──────── Fragmento proporcionado ────────

Papa Francisco, Celebración de la Penitencia, Homilía, (Basilica Vaticana, Venerdì, 29 marzo 2019):

Se fueron los que habían venido para arrojar piedras contra la mujer o para acusar a Jesús siguiendo la Ley. Se fueron, no tenían otros intereses. En cambio, Jesús se queda. Se queda, porque se ha quedado lo que es precioso a sus ojos: esa mujer, esa persona. Para él, antes que el pecado está el pecador. Yo, tú, cada uno de nosotros estamos antes en el corazón de Dios: antes que los errores, que las reglas, que los juicios y que nuestras caídas. Pidamos la gracia de una mirada semejante a la de Jesús, pidamos tener el enfoque cristiano de la vida, donde antes que el pecado veamos con amor al pecador, antes que los errores a quien se equivoca, antes que la historia a la persona. (…)

Sin Dios no se puede vencer el mal: solo su amor nos conforta dentro, solo su ternura derramada en el corazón nos hace libres. Si queremos la liberación del mal hay que dejar actuar al Señor, que perdona y sana. (…)La confesión es el paso de la miseria a la misericordia, es la escritura de Dios en el corazón. Allí leemos que somos preciosos a los ojos de Dios, que él es Padre y nos ama más que nosotros mismos. (…)

Reconocer el perdón de Dios es importante. Sería hermoso, después de la confesión, quedarse como aquella mujer, con la mirada fija en Jesús que nos acaba de liberar: Ya no en nuestras miserias, sino en su misericordia. Mirar al Crucificado y decir con asombro: “Allí es donde han ido mis pecados. Tú los has cargado sobre ti. No me has apuntado con el dedo, me has abierto los brazos y me has perdonado otra vez”. Es importante recordar el perdón de Dios, recordar la ternura, volver a gustar la paz y la libertad que hemos experimentado. Porque este es el corazón de la confesión: no los pecados que decimos, sino el amor divino que recibimos y que siempre necesitamos. (…)Entonces reemprendamos el camino desde la confesión, devolvamos a este sacramento el lugar que merece en nuestra vida y en la pastoral.

Papa Francisco, Ángelus, (Plaza de San Pedro, V Domingo de Cuaresma, 13 de marzo de 2016):

Se quedaron allí solos la mujer y Jesús: la miseria y la misericordia, una frente a la otra. Y esto cuántas veces nos sucede a nosotros cuando nos detenemos ante el confesionario, con vergüenza, para hacer ver nuestra miseria y pedir el perdón. «Mujer, ¿dónde están?» (v. 10), le dice Jesús. Y basta esta constatación, y su mirada llena de misericordia y llena de amor, para hacer sentir a esa persona —quizás por primera vez— que tiene una dignidad, que ella no es su pecado, que ella tiene una dignidad de persona, que puede cambiar de vida, puede salir de sus esclavitudes y caminar por una senda nueva.

Queridos hermanos y hermanas, esa mujer nos representa a todos nosotros, que somos pecadores, es decir adúlteros ante Dios, traidores a su fidelidad. Y su experiencia representa la voluntad de Dios para cada uno de nosotros: no nuestra condena, sino nuestra salvación a través de Jesús. Él es la gracia que salva del pecado y de la muerte. Él ha escrito en la tierra, en el polvo del que está hecho cada ser humano (cf. Gén 2, 7), la sentencia de Dios: «No quiero que tu mueras, sino que tú vivas». Dios no nos clava a nuestro pecado, no nos identifica con el mal que hemos cometido. Tenemos un nombre y Dios no identifica este nombre con el pecado que hemos cometido. Nos quiere liberar y quiere que también nosotros lo queramos con Él.

──────── Material ────────

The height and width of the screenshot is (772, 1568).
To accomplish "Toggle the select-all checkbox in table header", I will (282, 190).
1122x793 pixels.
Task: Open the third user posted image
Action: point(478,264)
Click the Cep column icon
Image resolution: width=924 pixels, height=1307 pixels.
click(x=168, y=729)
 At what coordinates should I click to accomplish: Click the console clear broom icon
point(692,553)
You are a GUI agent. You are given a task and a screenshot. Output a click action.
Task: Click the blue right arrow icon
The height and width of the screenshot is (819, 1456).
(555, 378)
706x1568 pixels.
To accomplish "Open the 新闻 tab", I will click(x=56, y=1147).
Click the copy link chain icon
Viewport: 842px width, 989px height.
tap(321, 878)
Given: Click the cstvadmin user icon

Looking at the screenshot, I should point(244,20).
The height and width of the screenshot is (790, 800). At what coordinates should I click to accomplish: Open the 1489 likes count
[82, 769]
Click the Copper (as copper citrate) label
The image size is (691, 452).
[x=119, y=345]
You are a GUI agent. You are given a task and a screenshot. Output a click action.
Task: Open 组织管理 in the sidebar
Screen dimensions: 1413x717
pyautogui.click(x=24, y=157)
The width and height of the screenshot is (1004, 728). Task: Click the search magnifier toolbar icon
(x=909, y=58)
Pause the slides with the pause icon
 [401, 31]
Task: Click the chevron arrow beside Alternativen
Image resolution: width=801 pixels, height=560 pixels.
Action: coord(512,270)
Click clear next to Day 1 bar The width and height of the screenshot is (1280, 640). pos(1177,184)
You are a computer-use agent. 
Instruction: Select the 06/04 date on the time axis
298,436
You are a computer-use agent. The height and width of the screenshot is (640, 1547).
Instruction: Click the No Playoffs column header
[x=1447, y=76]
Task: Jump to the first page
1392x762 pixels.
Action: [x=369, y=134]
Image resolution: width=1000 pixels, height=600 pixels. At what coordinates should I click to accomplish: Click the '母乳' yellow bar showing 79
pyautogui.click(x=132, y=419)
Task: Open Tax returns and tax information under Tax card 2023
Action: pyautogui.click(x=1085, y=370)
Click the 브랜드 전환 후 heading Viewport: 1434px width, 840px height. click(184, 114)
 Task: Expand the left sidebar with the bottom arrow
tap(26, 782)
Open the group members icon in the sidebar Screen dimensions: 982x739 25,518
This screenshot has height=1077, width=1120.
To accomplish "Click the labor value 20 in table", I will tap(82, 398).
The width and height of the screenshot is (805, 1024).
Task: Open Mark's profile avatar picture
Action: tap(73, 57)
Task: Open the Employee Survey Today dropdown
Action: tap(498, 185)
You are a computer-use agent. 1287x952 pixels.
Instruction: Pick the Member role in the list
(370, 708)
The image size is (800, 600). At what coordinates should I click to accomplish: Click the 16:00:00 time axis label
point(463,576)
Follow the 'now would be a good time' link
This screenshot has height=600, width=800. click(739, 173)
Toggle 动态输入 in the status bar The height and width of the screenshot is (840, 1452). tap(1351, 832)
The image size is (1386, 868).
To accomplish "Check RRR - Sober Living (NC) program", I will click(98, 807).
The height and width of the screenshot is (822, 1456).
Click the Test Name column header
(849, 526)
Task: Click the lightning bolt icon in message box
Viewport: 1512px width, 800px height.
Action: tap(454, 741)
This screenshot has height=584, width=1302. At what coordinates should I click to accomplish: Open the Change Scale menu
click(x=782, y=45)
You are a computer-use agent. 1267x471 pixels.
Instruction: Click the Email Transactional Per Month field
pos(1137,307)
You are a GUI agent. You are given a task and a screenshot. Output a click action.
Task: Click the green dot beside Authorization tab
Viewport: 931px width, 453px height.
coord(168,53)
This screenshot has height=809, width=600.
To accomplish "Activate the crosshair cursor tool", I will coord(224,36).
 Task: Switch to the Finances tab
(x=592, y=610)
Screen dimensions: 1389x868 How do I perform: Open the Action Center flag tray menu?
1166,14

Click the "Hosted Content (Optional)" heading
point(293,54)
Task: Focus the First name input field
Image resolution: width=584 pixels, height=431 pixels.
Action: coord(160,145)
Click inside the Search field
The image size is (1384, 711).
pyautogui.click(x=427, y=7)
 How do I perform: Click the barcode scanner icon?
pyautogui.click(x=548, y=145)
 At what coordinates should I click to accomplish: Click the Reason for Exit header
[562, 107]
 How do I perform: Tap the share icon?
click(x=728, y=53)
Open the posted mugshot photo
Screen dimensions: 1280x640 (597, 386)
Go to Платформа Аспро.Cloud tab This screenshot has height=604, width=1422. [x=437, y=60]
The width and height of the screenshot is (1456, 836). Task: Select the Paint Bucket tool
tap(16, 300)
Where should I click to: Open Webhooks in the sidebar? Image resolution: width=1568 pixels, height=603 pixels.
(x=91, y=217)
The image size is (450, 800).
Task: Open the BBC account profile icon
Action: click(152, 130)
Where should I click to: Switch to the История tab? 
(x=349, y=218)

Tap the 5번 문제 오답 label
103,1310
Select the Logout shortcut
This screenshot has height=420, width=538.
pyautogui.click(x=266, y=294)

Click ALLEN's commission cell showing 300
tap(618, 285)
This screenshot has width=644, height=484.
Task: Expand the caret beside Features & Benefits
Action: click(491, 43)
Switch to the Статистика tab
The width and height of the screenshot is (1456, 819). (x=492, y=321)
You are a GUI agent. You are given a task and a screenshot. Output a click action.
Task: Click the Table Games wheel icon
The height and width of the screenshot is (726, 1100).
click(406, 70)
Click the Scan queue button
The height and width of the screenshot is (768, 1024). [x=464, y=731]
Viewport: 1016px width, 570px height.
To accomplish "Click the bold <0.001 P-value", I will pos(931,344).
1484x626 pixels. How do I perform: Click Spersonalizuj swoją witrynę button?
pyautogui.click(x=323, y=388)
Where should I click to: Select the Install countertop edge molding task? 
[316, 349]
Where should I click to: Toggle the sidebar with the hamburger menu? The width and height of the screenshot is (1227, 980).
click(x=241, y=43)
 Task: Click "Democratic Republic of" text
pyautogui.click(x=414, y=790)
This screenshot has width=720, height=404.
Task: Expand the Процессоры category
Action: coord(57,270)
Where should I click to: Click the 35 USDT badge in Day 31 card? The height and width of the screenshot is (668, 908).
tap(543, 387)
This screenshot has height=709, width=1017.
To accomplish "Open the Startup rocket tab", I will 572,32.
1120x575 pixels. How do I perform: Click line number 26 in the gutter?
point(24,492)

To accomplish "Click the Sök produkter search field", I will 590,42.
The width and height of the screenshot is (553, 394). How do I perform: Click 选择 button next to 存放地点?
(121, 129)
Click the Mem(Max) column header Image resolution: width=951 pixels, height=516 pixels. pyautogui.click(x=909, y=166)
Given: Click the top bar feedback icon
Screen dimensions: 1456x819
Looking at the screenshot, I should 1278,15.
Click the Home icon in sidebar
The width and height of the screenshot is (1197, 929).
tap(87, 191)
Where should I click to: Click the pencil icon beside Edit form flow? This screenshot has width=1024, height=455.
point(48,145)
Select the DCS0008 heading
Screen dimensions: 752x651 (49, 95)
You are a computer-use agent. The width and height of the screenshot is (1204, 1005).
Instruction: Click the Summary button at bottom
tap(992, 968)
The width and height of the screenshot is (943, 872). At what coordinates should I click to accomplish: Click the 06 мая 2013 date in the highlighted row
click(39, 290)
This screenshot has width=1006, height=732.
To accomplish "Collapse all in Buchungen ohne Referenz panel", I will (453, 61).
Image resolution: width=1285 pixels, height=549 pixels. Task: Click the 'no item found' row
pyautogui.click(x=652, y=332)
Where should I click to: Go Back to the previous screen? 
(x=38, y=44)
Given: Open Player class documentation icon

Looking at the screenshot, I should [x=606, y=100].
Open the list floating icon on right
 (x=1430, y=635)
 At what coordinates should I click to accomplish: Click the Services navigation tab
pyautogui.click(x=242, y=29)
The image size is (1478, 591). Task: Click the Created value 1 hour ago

────────

• Consigna dada A: Según el fragmento proporcionado, ¿cómo se define la confesión en la homilía de la Celebración de la Penitencia?
• Consigna dada B: Reproduce del fragmento proporcionado el tramo que va desde "Papa Francisco, Ángelus, (Plaza" hasta "una senda nueva.".

• Respuesta correcta A: La confesión es el paso de la miseria a la misericordia, la escritura de Dios en el corazón.

• Respuesta correcta B:
Papa Francisco, Ángelus, (Plaza de San Pedro, V Domingo de Cuaresma, 13 de marzo de 2016):

Se quedaron allí solos la mujer y Jesús: la miseria y la misericordia, una frente a la otra. Y esto cuántas veces nos sucede a nosotros cuando nos detenemos ante el confesionario, con vergüenza, para hacer ver nuestra miseria y pedir el perdón. «Mujer, ¿dónde están?» (v. 10), le dice Jesús. Y basta esta constatación, y su mirada llena de misericordia y llena de amor, para hacer sentir a esa persona —quizás por primera vez— que tiene una dignidad, que ella no es su pecado, que ella tiene una dignidad de persona, que puede cambiar de vida, puede salir de sus esclavitudes y caminar por una senda nueva.